Suça iştirakten söz edilebilmesi için, birden çok kişi bulunması, bu kişilerde suça katılma kastı bulunması ve amaçlanan suçun bu kişiler tarafından işlenmiş olması ve suçun icrasına başlanmış olması gerekir.

Kavram olarak geniş/dar fail kavramı 1930’lu yıllarda tartışma konusu yapılmıştır. İlk defa Stübel tarafından ileri sürülen tek tip fail sistemi fail kavramına geniş bir yorum getirmekteydi. Bu arada azmettirmenin bir faillik türü olmaktan çıkarılıp, şeriklik kategorisi içinde incelenmeye başlanmasıyla, dar anlamda fail kavramı belirginleşmeye başlamıştı.3

“Buna karşılık, suçun işlenişine bulunulan katkıların neticeyle olan illiyet ilişkisinden hareket etmekle beraber, bütün suç ortaklarının değil, sadece neticeye sebebiyet veren, başka bir ifadeyle, kanuni tarifte belirtilen fiili gerçekleştiren suç ortağının fail olabileceğini ileri süren şeklî objektif anlayış ise, esasta dar fail kavramını benimsemiş bulunmaktadır.”4

5237 sayılı TCK’nın 377’nci maddesinin birinci fıkrasına göre, suçun tanımında öngörülen fiili gerçekleştiren kişi faildir.

“Bir suçun işlenişine katılan, fakat gerçekleştirmiş olduğu katkıyla suçun kanuni tanımında yer alan fiil üzerinde hâkimiyet kuramayanlara şerik denilmektedir. Türk Ceza Kanununda iştirakte şeriklik statüsü olarak azmettirme ve yardım etmeye yer verilmiştir.”5

İştirak halinde işlenen suçlarda failler ile şerikler arasında cezalandırma bakımından ayrım yapılmış, ayrıca dar fail anlayışından hareketle, suç tipindeki fiili gerçekleştiren kimseler fail olarak nitelendirilmiştir.

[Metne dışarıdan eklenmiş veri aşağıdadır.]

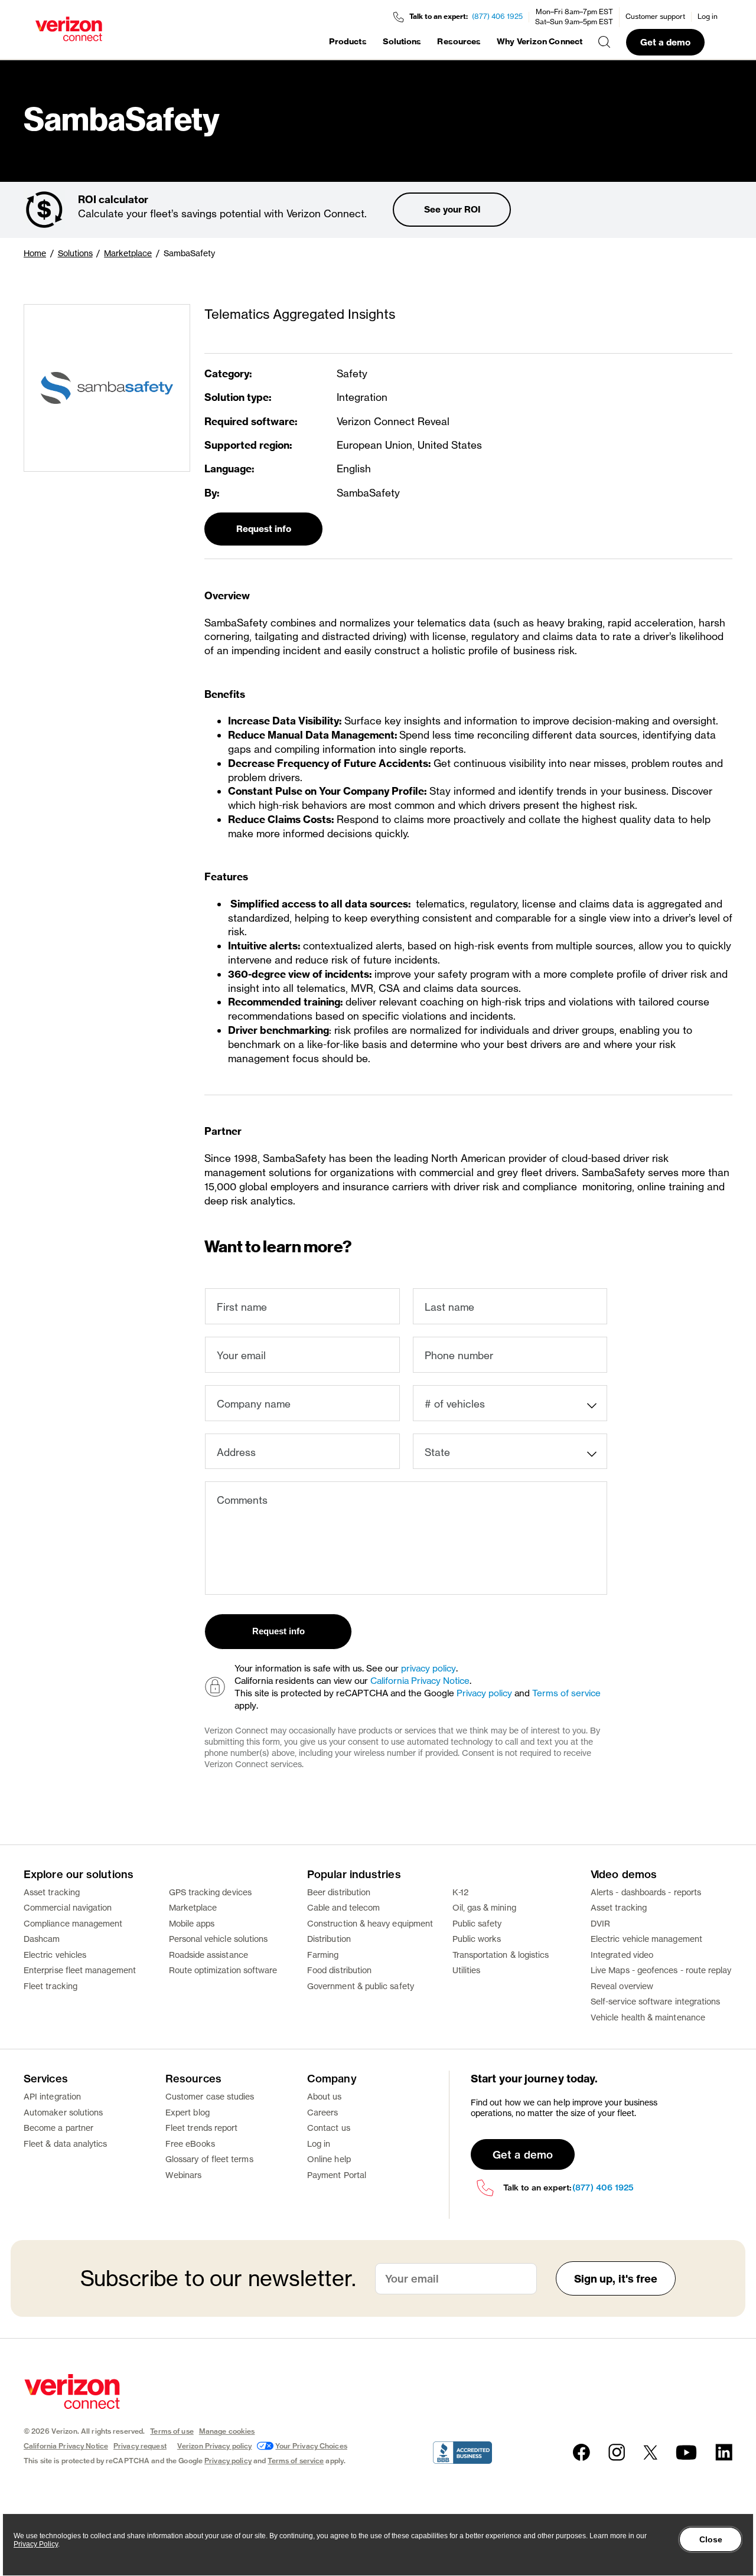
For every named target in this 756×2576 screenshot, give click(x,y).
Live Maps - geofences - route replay (661, 1970)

Faillik ve şeriklik ayrımı yapan görüşler dört gruba ayrılmaktadır. Bunlar sübjektif görüş, şekli objektif görüş, maddi objektif görüş ve fiil hâkimiyeti görüşü olarak sayılmaktadır.

Sübjektif görüş; iştirak şekillerinin suça katılanın iradesi, kastı, saikı, suçtan yararı gibi ölçütler dikkate alınarak yapılması düşüncesindedir. Bu görüşe göre, fiili kendisi için isteyen kişi “fail”; fiili başkası için isteyen kişi ise “şerik”tir.

Şekli objektif görüşe göre ise, hareketleriyle kanuni suç tipini gerçekleştiren kişi fail, diğerleri ise şeriktir.

Maddi objektif görüş, suçun icrasına bulunulan katkı ile sonuç arasındaki nedensellik bağlantısını esas alarak fail ve şerik ayırımı yapmaktadır.

Fiil hâkimiyeti görüşünde ise, fiile hâkim olan, suçun oluşum sürecini yönlendiren kişi faildir. Fiile hâkim olmadan yardımcı olarak suçun işlenmesine yol açan veya teşvik eden kişi de şeriktir.